→ The task: Every line below from the one containing "WordPress (1245, 1703)" through the one containing "Documents (515, 184)" must be transcribed exactly. Omit all lines outside that stretch.

Records contained in a dataset:
BEGIN

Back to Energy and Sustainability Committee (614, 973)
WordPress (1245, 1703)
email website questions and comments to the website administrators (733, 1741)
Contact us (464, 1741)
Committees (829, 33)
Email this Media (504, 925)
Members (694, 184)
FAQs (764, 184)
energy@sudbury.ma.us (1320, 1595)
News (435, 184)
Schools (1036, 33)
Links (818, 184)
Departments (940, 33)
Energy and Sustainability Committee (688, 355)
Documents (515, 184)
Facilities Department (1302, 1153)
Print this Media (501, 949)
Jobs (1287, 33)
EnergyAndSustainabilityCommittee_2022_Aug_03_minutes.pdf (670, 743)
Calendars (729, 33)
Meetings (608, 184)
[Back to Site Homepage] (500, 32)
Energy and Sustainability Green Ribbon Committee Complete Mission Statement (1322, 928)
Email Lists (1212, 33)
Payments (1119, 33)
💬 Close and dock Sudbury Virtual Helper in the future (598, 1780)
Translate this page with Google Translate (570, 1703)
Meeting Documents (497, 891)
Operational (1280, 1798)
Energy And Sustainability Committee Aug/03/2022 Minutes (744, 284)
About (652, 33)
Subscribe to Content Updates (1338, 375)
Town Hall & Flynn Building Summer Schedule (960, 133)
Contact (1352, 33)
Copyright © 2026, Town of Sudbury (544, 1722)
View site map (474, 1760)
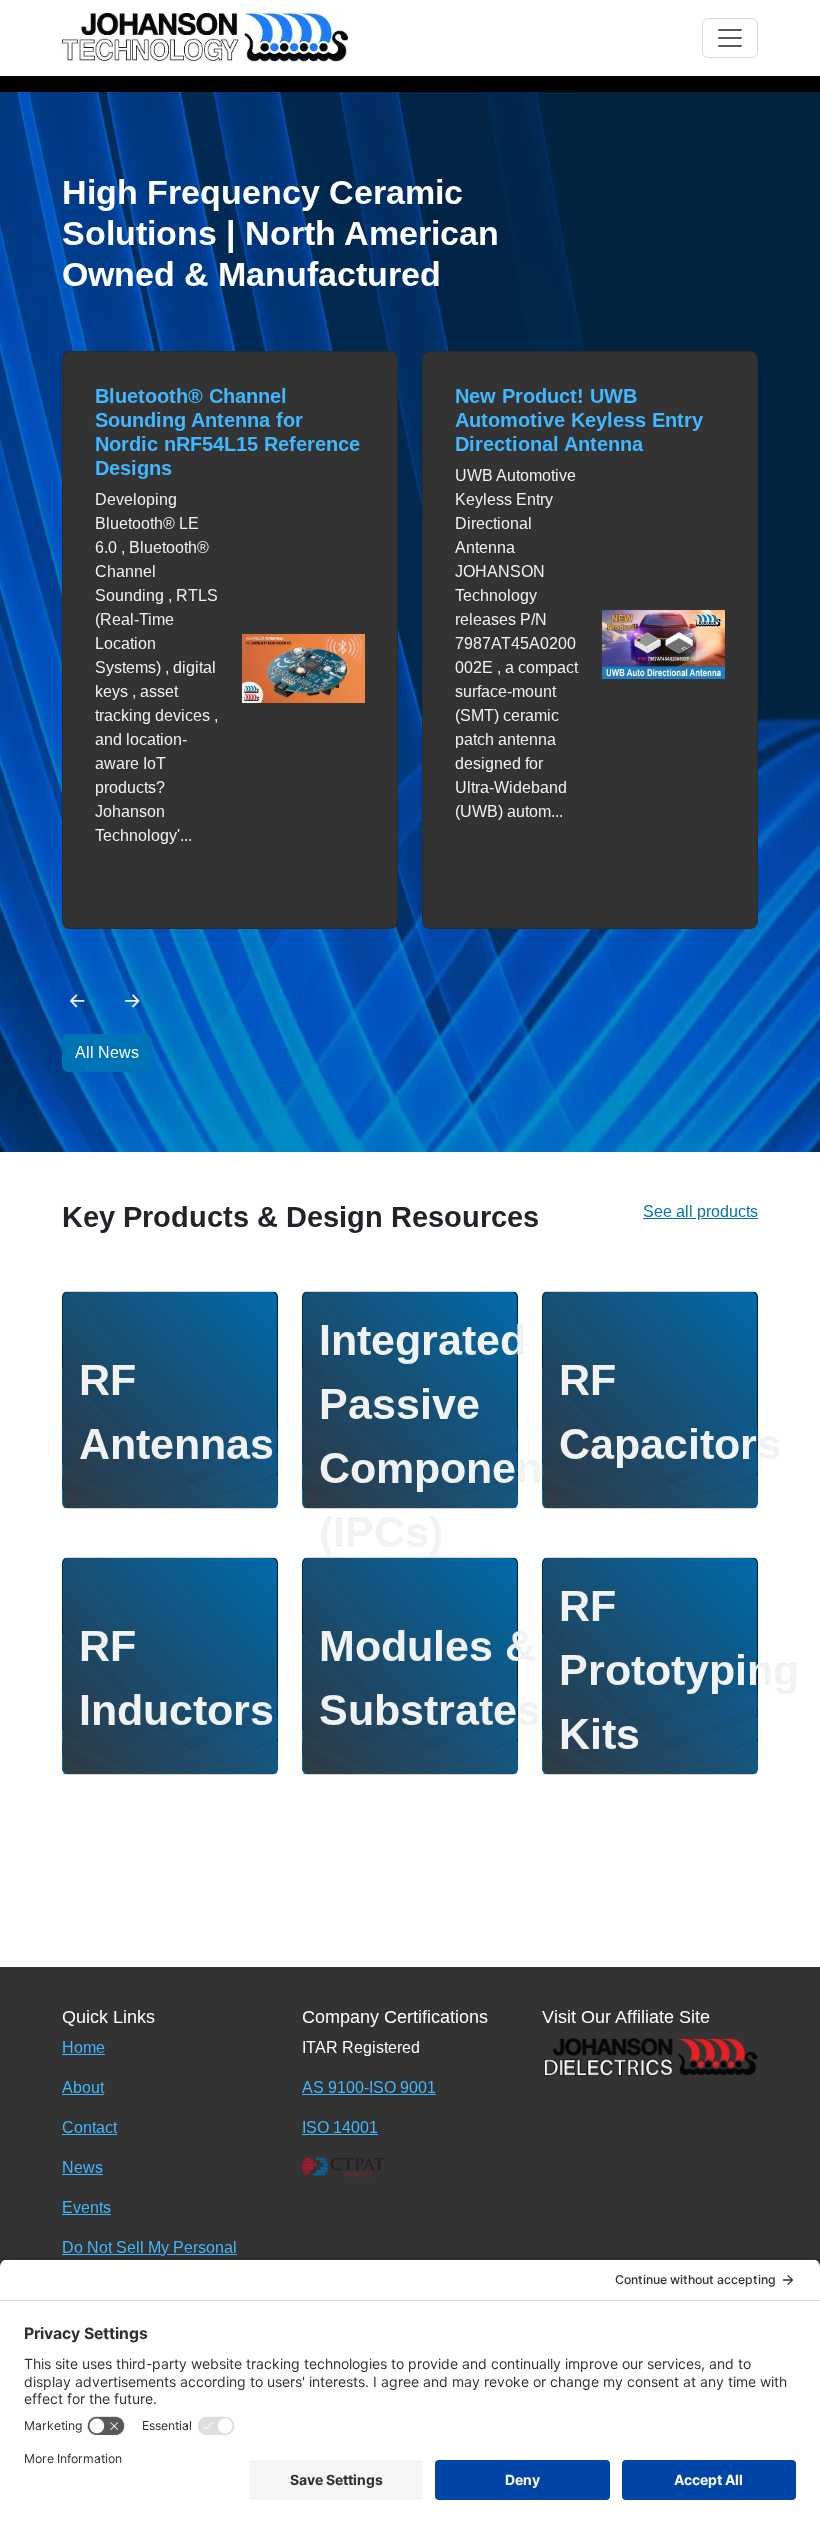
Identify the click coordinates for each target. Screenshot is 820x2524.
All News (107, 1052)
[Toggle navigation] (730, 38)
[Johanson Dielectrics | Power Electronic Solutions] (650, 2055)
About (83, 2087)
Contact (89, 2127)
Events (86, 2207)
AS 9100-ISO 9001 (369, 2087)
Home (83, 2047)
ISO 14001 (340, 2127)
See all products (700, 1211)
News (82, 2167)
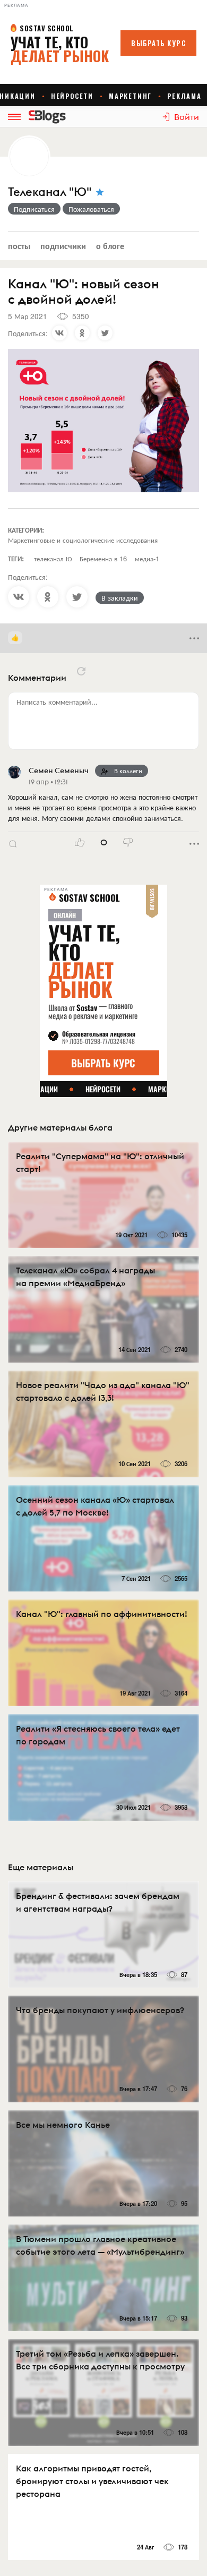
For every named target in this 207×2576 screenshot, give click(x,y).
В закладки (119, 597)
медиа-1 (147, 558)
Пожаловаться (91, 208)
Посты (19, 245)
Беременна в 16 (103, 558)
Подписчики (63, 245)
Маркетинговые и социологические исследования (83, 540)
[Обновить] (81, 671)
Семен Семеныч (59, 770)
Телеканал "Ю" (49, 192)
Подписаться (34, 208)
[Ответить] (13, 844)
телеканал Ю (53, 558)
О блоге (110, 245)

END

→ Response below:
WordPress (1245, 1703)
email website questions and comments to the website administrators (733, 1741)
Contact us (464, 1741)
Committees (829, 33)
Email this Media (504, 925)
Members (694, 184)
FAQs (764, 184)
energy@sudbury.ma.us (1320, 1595)
News (435, 184)
Schools (1036, 33)
Links (818, 184)
Departments (940, 33)
Energy and Sustainability Committee (688, 355)
Documents (515, 184)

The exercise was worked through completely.